[D66] Blind anger on the streets of Paris

A.O. jugg at ziggo.nl
Mon Dec 3 17:17:37 CET 2018


https://www.theguardian.com/commentisfree/2018/dec/03/paris-streets-riots-violence

Never before have I seen blind anger like this on the streets of Paris

    By John Lichfield, www.theguardian.com
    View Original
    December 3rd, 2018

‘Random, hysterical hatred was directed not just towards the riot police
but at shrines to the French republic itself such as the Arc de
Triomphe.’ Photograph: Abdulmonan Eassa/AFP/Getty Images

France is a republic that was founded in popular violence. Politics runs
to the street here more rapidly than in any other western democracy.
I’ve lived in France for 22 years and have witnessed street protests by
workers, farmers, wine producers, truck drivers, railway employees,
university students, sixth-formers, teachers, youths in the multiracial
suburbs, chefs, lawyers, doctors and police officers. Yes, even police
officers.

I have never seen the kind of wanton destruction that surrounded me on
some of the smartest streets of Paris on Saturday – such random,
hysterical hatred, directed not just towards the riot police but at
shrines to the French republic itself such as the Arc de Triomphe. The
12-hour battle went beyond violent protest, beyond rioting, to the point
of insurrection, even civil war.

The centre of Paris has not seen violence on this scale since the
student and worker rebellion of May 1968. Much of the worst violence in
1968 came from the police.

And France has not seen widespread destruction of this kind since the
riots that burned like a forest fire through almost all the multiracial
inner suburbs of French towns and cities in 2005. Then, the violence
stopped at the invisible moat that divides the centre of prosperous
French cities from their troubled banlieues, or suburban ghettos.

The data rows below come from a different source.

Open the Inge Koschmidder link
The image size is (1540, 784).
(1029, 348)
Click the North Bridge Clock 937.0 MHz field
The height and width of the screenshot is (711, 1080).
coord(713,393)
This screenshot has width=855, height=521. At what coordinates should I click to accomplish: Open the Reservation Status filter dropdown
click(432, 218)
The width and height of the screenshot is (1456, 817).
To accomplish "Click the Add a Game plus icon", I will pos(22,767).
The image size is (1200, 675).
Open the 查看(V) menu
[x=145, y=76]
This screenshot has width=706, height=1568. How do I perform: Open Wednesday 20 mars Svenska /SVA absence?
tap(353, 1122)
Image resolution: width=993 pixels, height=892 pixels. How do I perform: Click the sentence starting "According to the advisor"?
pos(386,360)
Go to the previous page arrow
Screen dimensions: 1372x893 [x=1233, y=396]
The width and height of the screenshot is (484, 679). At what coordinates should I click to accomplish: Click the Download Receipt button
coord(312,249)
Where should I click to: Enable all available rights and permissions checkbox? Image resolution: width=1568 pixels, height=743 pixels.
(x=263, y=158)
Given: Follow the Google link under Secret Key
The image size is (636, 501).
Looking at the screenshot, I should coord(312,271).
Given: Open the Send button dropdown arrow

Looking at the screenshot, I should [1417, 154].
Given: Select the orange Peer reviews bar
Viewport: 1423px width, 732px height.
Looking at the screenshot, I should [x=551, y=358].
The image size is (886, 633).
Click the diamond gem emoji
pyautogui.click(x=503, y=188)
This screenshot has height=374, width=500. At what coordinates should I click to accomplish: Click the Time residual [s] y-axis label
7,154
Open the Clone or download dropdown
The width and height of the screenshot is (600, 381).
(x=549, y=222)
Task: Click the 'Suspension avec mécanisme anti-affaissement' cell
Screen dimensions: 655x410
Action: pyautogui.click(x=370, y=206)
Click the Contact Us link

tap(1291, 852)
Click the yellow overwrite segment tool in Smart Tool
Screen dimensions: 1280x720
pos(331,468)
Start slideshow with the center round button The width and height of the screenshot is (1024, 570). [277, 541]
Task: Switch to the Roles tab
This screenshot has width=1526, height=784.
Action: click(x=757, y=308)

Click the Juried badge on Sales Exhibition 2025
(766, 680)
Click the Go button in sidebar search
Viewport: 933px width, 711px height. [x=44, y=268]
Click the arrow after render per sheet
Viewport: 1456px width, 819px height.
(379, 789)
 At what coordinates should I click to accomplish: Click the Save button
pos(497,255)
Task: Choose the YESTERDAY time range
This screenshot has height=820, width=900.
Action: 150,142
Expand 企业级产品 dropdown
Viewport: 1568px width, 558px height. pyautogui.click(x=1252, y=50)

On Saturday, the gilets jaunes – or a large, violent fringe of the
wider, peaceful “yellow vest” movement – took evident joy in smashing up
the grandest and wealthiest parts of the French capital. Appeals on
social media, where the movement began a month ago, are calling for
another assault on Paris this weekend.

How can a movement that began a month ago with broadly peaceful protests
against high fuel prices have generated such vicious enmity towards not
just President Macron but the entire French political system? Some
French commentators have suggested that the yellow vests should be
rebranded “yellow shirts” – a fascist rabble. This is dangerous and
misleading talk, for now.

An extreme wing of the gilets jaunes has turned towards the nihilist
detestation of democratic institutions and symbols of success and
wealth. But while Saturday’s crowd was mostly white (there are many
black and brown gilets jaunes) this movement shows, so far, few outward
signs of racism or extreme nationalism. The great bulk of the movement
represents genuine economic and social distress in a peripheral and
middle France which, with some reason, says that it is despised and
fiscally exploited by the country’s thriving cities. Part of the French
media suggests that Saturday’s protests were hijacked by ultra-violent
sects of the hard right and hard left. This is also misleading.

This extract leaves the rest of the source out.